Por Eugênio Aragão*
Não surpreenderam as alegações finais apresentadas ontem pela
Procuradora-geral da República, Doutora Raquel Dodge, contra a Senadora
Gleisi Hoffmann e o ex-Ministro Paulo Bernardo. Como na parábola do
escorpião e da tartaruga, Sua Excelência não podia negar sua natureza.
Afinal, para chegar lá, não contou com a indicação de um chefe de
governo eleito e com contas a prestar à sociedade. Contou tão e só com
eleição corporativa na qual, para constar de ilegítima e ilegal lista
tríplice, teve que prometer rios e fundos a seus colegas, muitos dos
quais não primam por sentimentos democráticos e fidelidade à
constituição. A grande maioria do colégio eleitoral de Raquel Dodge
aplaude o punitivismo tosco e redentor que fez a instituição
descarrilhar e se alimenta da bronca antipetista disseminada pela mídia
tupiniquim.
Não foi por outra razão que a Senhora Procuradora-geral da República
escolheu para compor sua equipe criminal os procuradores da República
José Alfredo, Raquel Branquinho e Alexandre Espinosa, todos eles do time
de Antônio Fernando e Roberto Gurgel, que despontaram na elaboração da
canhestra denúncia do Mensalão e em suas pornográficas alegações finais,
ambas obras primas da ficção jurídica que talvez só encontrem par nas peças do processo Dreyfus, na França do final do século XIX.

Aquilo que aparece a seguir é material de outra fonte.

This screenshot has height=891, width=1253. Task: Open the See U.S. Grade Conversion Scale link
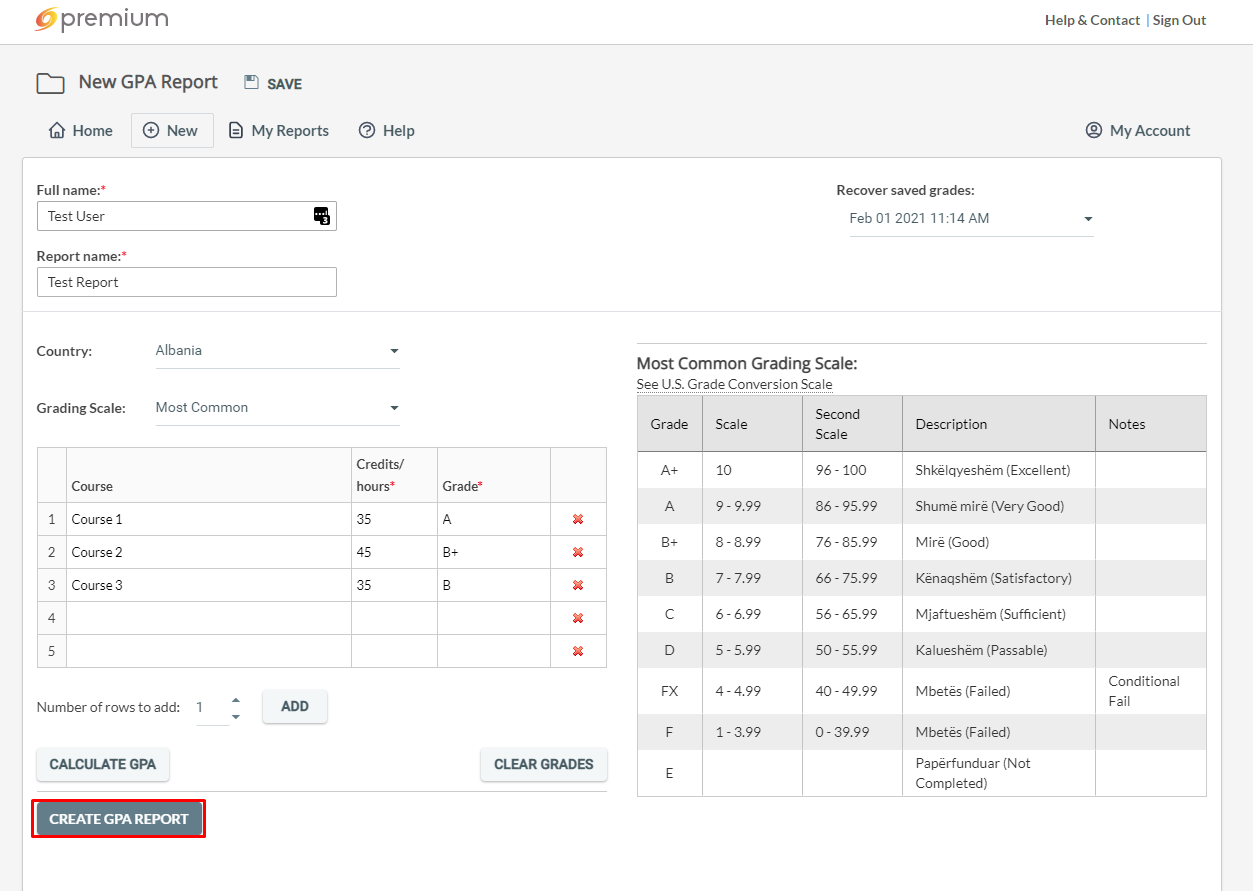coord(734,385)
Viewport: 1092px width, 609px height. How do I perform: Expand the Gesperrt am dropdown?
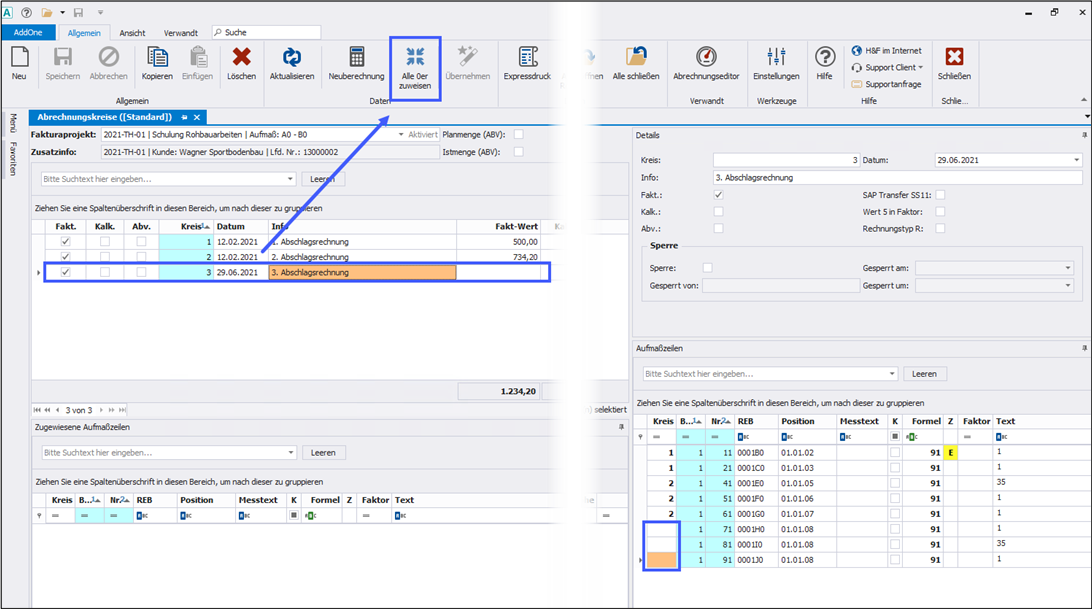click(x=1068, y=268)
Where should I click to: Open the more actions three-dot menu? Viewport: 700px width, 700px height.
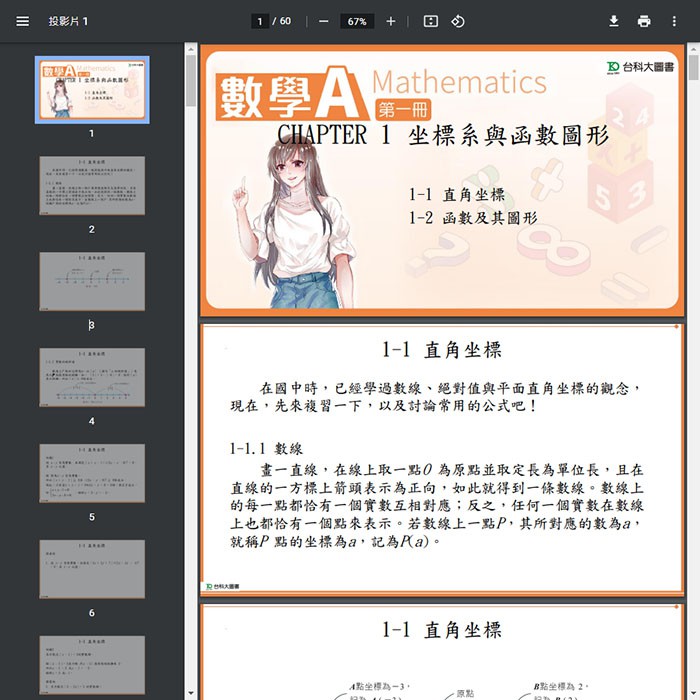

A Doutora Raquel Dodge tem virtudes ausentes em seu antecessor. Não
fica a tagarelar para a mídia. É comedida e assentada. Tem maior e
melhor conhecimento técnico. Elabora mais. Não parece conspirar.
Internamente, ninguém jamais teve dúvida sobre seu lado. Mas, por não
saber se desvencilhar da marca genética de sua corporação, acaba por
torná-la tão perniciosa quanto o ex-PGR para a democracia brasileira.
O Ministério Público Federal (MPF) se livrou do aventureirismo de
Janot, mas está longe de se livrar da praga do punitivismo que foi
plantado contra o PT e acabou por se alastrar por toda a política, para
ceifar, por igual, guerreiros democráticos como Gleisi Hoffmann e atores
reacionários e antipopulares, que têm no patrimonialismo e no
clientelismo corruptos sua prática cotidiana.
Nisso o MPF não é diferente dos generais que reprimiram a sociedade
brasileira por vinte e um anos. Também eles jogaram no mesmo saco
pessoas que qualificavam de subversivas - os democratas - e os que
rotulavam de degenerados ou corruptos. Decapitavam-nos por igual com uso
de seus atos institucionais. E deixaram um triste legado para o
processo de redemocratização, quando todos, anistiados também por igual,
retornaram à vida pública podendo, sem distinção, se gabar de terem
resistido à ditadura. Misturaram os heróis e mártires com os
aproveitadores e canalhas que, por algum acaso mal calculado, tropeçaram
na rede da repressão que haviam sustentado.
Nossa democracia pagou um preço alto por isso. Formou-se, ainda antes
da Constituinte de 1987-1988, o centrão político infestado dos falsos
resistentes da ditadura, que passou a chantagear todos os governos
eleitos desde então. Plantaram, com essa anistia para os reacionários
descomprometidos com a causa nacional, a semente o golpe de 2016.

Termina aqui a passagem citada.